Pharma, Artificial Intelligence, BioPharma

Harvard spinout Nabla Bio lands $11M to bring AI technology to antibody design

Nabla Bio emerged from the lab of famed Harvard scientist George Church last year, and its antibody discovery technology has already led to five partnerships with pharma and biotech companies. The startup just closed an $11 million seed financing that will support further development of its technology.

 

Software is key to how therapeutic antibodies are discovered today. The founders of Nabla Bio say the next generation of antibodies will be designed rather than discovered, and these designs will be aided by artificial intelligence. The Harvard University spinout has raised $11 million to further develop its technology platform.

Nabla’s seed financing announced Monday was co-led by Khosla Ventures and Zetta Venture Partners.

According to Boston-based Nabla, current approaches to antibody drug research are expensive and time consuming. The startup has developed technology that uses AI to guide the modeling and design of proteins. Nabla said its its high-throughput technology generates a predictive “biophysical fingerprint” for 1 million antibodies in a single step. That capability is combined with proprietary approaches that adapt natural language processing algorithms—like the ones used in digital assistants such as Alexa and Siri—to understand how nature builds proteins. In addition to reducing the time and cost of antibody development, the approach also helps scientists improve how they design proteins, which in turn boosts the chance that these proteins go on to become successful drugs.

“Therapeutic antibody design is not just about binding to targets, and insufficient protein engineering is estimated to be responsible for a large fraction of clinical trial discontinuations and failures, especially for large molecule biologics that will play an increasingly prominent role in the clinic,” Khosla Ventures Partner Alex Morgan said in a prepared statement. “As therapeutics become more complex with more functional domains, the role of AI in development will become critical.”

The Nabla technology was developed by co-founder and CEO Surge Biswas, who was a student in the lab of renowned Harvard geneticist George Church, academic co-founder of the startup. The company formed last year, according to Massachusetts corporation records. According to Dylan Reid, principal of Zetta Venture Partners, the startup has five collaborations with unnamed large pharma and biotech companies. Nabla is based in the Pagliuca Harvard Life Lab, a wet-lab and co-working space for Harvard-affiliated life sciences startups.
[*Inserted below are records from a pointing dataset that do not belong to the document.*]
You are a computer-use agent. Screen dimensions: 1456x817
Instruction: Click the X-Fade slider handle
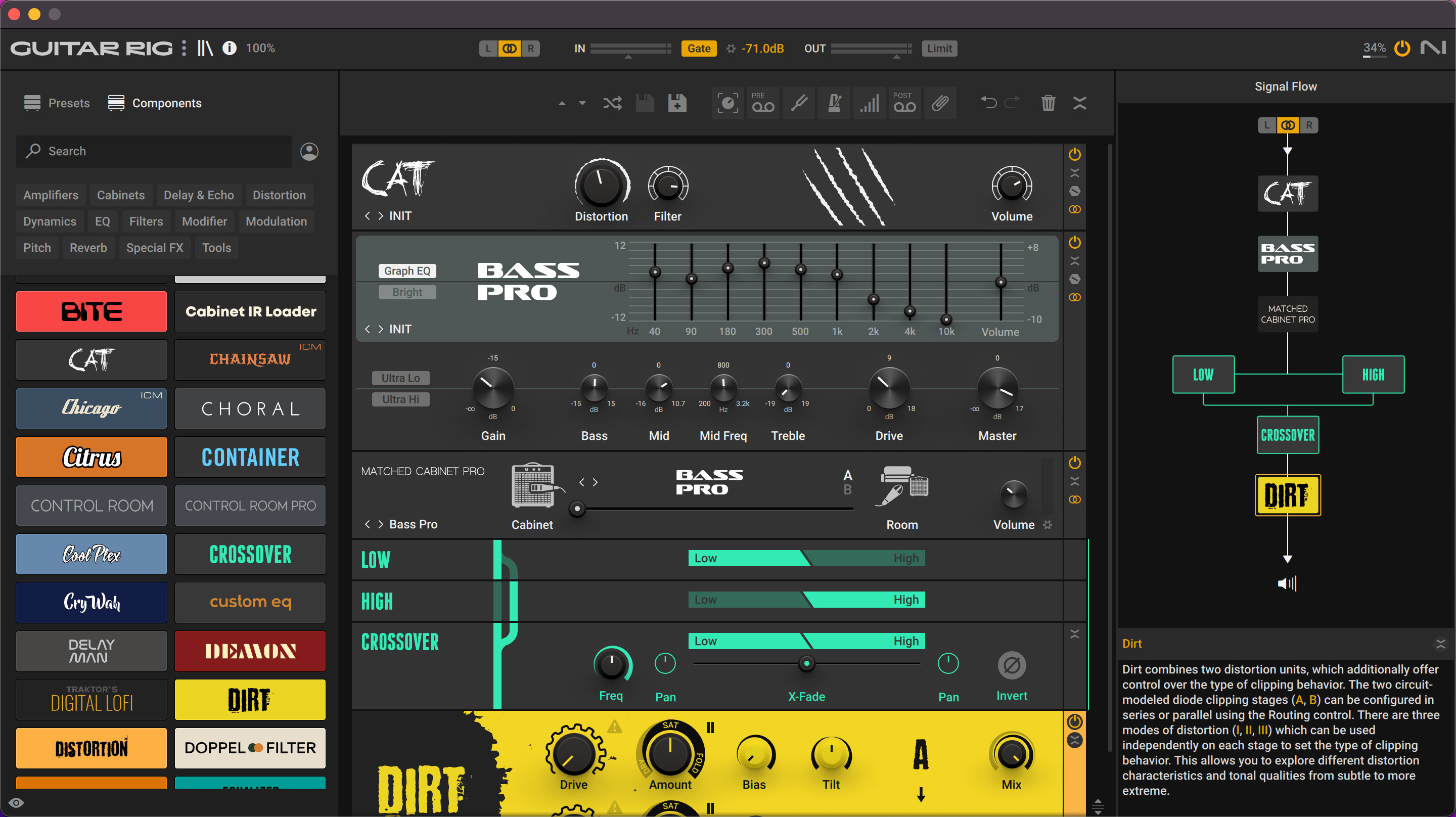(806, 663)
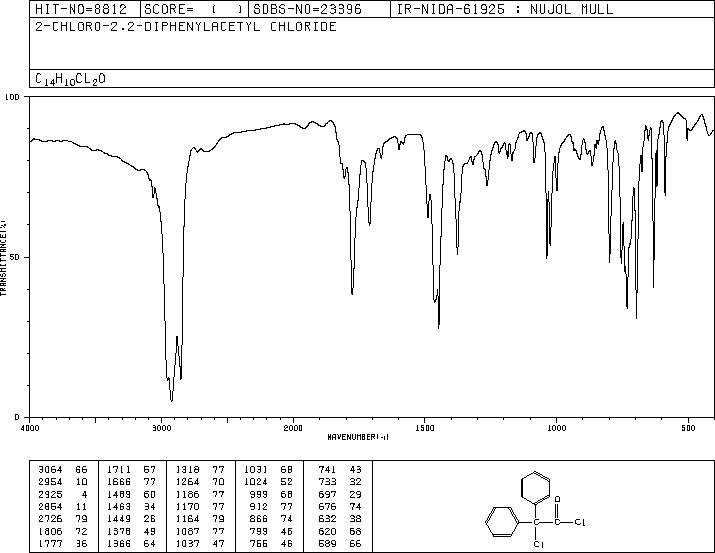Click the deepest C-H peak near 2925
Screen dimensions: 715x553
(x=171, y=400)
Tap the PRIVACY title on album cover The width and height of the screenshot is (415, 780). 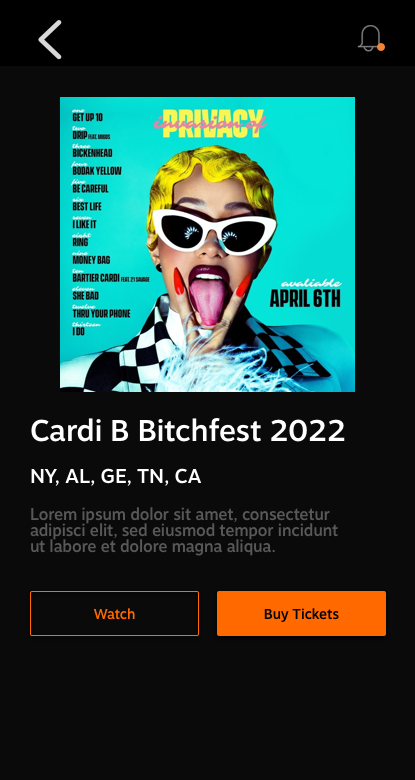(213, 122)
Nabla said it will use its new capital to accelerate the development of its technology. The other participants disclosed in the company’s seed financing were Fifty Years and Cantos Ventures.

The field of antibody research is growing as more antibody drugs reach the market, some of them becoming blockbusters. Companies that support antibody discovery work have also grown. Players in this space include AbCellera Biologics and Adimab. Ligand Therapeutics is in the antibody discovery space with its Omniab division. Last month, Ligand announced plans to spin off that antibody business as a separate, potentially publicly traded, company. In a September corporate presentation, Ligand said that the $150 billion antibody drug market of today is projected to grow to more than $250 billion in five years.